La decisión más ardua es salir a caminar dos millas pasada la medianoche. Quisiera hacerlo todas las noches, sin falta, pero a veces está lloviendo o hay muchos mosquitos o simplemente me da pereza y me rindo antes de dar tres pasos. Cuando me dejo caer vencido aun antes de intentarlo, me doy cuenta de que soy un haragán a tiempo completo y ni siquiera soy capaz de caminar treinta cuadras. Para compensar, me tiendo en la alfombra y hago los ejercicios de estiramiento que me ha enseñado mi esposa.

Estos años con ella han sido los mejores. Nos enamoramos hace ya seis, llevamos cuatro casados, nuestra hija nos ha dado incalculables felicidades, es la suma de lo mejor de mi esposa y lo mejor de mí, una vida desprendida del amor más puro, risueño, loco y aventurero. Creo que fue un gran, improbable acierto casarme con mi novia y no con mi novio y tener ahora una esposa que parece mi hija y una hija que parece mi nieta. No quisiera alejarme de ellas. No podría respirar tranquilamente. Nuestra hija es tan feliz en esta isla que, de momento, no se justificaría irnos a otra parte.

Alguna gente que no me conoce quisiera que me metiese en política y fuese candidato a un cargo público. Les agradezco el afecto y las buenas intenciones. No lo haré. No debo hacerlo. No he sido diseñado para servir, trabajar en equipo, dar batallas heroicas. Soy un animal solitario. Mi plan de gobierno es simple: no me jodan, déjenme en paz, nada tiene arreglo, todo al final depende de los chinos, no esperen que yo sea el plomero o el gasfitero, llamen a otro más capacitado, declino porque sé que lo haría mal y hasta perdería la vida en el intento.

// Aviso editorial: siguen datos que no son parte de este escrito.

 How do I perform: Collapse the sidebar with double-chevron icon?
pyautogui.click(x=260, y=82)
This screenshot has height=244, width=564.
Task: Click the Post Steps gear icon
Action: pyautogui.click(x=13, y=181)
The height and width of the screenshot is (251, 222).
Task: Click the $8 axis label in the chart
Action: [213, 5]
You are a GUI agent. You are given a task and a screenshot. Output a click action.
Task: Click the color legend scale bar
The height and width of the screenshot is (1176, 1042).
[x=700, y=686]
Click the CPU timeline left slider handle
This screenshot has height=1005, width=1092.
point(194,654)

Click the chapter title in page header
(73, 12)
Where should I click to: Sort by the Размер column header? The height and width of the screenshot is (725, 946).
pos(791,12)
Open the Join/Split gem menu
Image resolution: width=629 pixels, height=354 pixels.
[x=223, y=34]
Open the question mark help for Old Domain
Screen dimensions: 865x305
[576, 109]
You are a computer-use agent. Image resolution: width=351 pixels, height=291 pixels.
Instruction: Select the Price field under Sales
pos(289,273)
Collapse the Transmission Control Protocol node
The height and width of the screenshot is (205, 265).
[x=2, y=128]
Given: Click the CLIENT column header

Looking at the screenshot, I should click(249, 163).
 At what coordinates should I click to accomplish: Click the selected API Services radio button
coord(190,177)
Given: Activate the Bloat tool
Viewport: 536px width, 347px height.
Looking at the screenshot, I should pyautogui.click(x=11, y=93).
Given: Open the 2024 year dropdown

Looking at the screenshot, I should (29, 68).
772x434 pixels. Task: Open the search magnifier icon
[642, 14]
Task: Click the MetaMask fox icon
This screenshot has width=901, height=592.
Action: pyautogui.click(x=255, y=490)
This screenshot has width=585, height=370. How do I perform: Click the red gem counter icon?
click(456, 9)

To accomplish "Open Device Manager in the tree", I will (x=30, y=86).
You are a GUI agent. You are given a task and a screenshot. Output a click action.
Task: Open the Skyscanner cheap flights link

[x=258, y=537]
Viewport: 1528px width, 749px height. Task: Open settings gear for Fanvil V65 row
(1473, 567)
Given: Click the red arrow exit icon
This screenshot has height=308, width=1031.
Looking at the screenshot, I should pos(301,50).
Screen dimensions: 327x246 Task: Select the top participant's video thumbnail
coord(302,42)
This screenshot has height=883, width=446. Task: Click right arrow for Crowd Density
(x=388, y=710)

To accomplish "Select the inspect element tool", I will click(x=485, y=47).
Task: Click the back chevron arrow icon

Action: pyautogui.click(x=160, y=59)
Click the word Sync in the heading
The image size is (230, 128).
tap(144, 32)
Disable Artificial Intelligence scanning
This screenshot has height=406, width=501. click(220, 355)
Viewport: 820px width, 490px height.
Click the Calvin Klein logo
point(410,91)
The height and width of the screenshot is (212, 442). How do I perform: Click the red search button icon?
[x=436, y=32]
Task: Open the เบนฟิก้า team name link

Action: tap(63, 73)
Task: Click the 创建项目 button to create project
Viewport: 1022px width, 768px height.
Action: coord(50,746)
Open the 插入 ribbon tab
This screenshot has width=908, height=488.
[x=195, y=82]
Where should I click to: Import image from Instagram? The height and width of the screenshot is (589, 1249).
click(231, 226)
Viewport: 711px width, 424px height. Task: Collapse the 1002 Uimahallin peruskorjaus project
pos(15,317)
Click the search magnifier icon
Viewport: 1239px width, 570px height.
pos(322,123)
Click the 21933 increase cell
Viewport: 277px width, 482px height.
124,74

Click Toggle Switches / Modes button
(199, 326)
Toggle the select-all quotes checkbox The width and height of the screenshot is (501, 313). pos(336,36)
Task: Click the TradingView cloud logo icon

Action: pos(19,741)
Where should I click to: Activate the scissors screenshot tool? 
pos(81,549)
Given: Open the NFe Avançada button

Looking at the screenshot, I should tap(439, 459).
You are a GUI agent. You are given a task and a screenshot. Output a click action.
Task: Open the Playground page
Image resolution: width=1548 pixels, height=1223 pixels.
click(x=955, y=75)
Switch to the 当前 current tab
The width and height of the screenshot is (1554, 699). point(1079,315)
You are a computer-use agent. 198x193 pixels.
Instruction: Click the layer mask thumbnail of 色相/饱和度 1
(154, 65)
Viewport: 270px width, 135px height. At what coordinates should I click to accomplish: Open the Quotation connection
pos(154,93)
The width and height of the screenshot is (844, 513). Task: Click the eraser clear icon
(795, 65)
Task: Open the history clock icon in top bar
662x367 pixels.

Dejar de escribir sería una capitulación vergonzosa. No lo haré en nombre de ninguna cruzada política o moral. Cada día que escribo media página y no resbalo en la ciénaga hedionda de la política es un pequeño triunfo personal. Si publico dos o tres novelas estos años por venir y encuentro la manera de seguir burlando al toro bravo, avieso de la política, habré usado bien el poco tiempo y la diezmada energía que me van quedando.

Un fin de semana perfecto se compone de pasar la tarde escribiendo, salir a comer en familia, ir al cine y, cuando nuestra hija duerme, hacer el amor sin premura, demorándonos, como si mañana fuésemos a perder la vida y esa fuera la última oportunidad para amarnos. Luego, pasada la medianoche, nos metemos en la piscina y quizá recordamos la suerte que tenemos de vivir en esta casa, en esta isla, con el aire tan puro, la luz tan nítida y las ambiciones tan precisas y rebajadas. Después debo tomar unas pastillas y resignarme a que soñaré cosas horribles, humillantes, siempre ancladas en Lima y Buenos Aires, no me pregunten por qué.